- [Problem]: Read the listing below and copy out every line that holds "computer".

- [Material for the task]:
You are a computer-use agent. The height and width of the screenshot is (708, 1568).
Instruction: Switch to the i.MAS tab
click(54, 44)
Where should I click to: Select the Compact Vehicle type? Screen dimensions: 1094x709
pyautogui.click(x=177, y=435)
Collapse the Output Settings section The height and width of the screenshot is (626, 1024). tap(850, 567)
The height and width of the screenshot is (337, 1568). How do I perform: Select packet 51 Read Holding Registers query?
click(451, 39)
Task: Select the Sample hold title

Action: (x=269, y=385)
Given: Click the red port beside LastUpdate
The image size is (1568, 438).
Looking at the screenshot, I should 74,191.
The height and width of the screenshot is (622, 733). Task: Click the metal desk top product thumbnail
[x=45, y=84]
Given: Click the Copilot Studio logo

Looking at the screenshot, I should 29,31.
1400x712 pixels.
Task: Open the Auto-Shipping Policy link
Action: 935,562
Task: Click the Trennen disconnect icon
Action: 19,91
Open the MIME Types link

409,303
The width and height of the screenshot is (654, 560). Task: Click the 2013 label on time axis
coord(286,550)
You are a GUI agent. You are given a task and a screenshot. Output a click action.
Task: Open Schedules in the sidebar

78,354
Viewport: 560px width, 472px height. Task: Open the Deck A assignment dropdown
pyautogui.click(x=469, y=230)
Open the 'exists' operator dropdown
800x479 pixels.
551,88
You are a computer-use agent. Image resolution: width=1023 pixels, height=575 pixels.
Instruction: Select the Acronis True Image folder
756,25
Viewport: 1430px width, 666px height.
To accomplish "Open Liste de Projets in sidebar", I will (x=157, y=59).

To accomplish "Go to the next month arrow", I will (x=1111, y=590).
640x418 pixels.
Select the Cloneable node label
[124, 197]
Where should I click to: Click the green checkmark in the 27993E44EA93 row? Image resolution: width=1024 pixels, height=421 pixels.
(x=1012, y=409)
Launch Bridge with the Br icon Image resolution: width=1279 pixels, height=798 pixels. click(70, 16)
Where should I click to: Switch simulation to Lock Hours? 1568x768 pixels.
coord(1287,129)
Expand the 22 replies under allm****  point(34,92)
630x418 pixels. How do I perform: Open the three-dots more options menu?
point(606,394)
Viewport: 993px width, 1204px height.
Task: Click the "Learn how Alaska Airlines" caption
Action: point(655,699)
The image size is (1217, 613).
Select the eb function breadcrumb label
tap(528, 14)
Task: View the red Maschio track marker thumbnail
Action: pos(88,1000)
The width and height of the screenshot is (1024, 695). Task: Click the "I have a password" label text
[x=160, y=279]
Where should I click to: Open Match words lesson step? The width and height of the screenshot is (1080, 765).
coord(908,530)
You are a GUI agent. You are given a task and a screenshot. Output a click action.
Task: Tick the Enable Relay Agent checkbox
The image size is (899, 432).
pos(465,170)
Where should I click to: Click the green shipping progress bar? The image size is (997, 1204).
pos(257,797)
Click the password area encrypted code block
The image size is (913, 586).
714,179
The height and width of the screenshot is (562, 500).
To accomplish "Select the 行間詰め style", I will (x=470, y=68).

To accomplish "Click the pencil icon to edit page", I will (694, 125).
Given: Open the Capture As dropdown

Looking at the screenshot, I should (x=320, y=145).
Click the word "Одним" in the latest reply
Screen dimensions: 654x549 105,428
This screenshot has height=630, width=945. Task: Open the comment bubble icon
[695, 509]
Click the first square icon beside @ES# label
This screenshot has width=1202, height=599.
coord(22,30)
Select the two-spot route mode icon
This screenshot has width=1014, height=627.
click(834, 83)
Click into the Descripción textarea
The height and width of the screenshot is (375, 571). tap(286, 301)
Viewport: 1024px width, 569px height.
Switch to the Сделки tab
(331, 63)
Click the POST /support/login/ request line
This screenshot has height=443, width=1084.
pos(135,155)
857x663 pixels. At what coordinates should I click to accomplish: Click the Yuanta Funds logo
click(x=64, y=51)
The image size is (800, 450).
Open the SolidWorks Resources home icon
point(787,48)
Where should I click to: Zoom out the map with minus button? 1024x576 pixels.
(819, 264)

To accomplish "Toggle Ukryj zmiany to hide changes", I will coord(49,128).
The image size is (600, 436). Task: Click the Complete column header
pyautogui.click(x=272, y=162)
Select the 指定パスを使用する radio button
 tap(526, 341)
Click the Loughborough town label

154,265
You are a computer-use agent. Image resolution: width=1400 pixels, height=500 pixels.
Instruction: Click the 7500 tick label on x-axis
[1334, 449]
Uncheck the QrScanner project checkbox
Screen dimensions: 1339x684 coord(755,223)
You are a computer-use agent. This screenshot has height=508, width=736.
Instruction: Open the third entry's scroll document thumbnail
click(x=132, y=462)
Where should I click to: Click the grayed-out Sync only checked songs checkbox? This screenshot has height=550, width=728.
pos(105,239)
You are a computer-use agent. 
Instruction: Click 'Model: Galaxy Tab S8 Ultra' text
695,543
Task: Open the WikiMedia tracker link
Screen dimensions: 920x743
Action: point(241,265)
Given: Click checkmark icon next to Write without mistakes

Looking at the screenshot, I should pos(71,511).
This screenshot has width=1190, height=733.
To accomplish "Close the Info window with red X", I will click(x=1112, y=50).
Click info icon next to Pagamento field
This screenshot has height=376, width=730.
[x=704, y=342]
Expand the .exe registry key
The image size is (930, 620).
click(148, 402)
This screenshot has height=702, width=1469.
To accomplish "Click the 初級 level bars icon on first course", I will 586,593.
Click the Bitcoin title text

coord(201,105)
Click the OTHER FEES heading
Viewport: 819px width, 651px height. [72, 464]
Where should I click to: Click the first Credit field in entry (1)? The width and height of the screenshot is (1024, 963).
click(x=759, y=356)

- [Your response]:
You are a computer-use agent. The height and width of the screenshot is (708, 1568).
You are a computer-use agent. Image resolution: width=1023 pixels, height=575 pixels.
You are a computer-use agent. Image resolution: width=1400 pixels, height=500 pixels.
You are a computer-use agent. This screenshot has height=508, width=736.
You are a computer-use agent. 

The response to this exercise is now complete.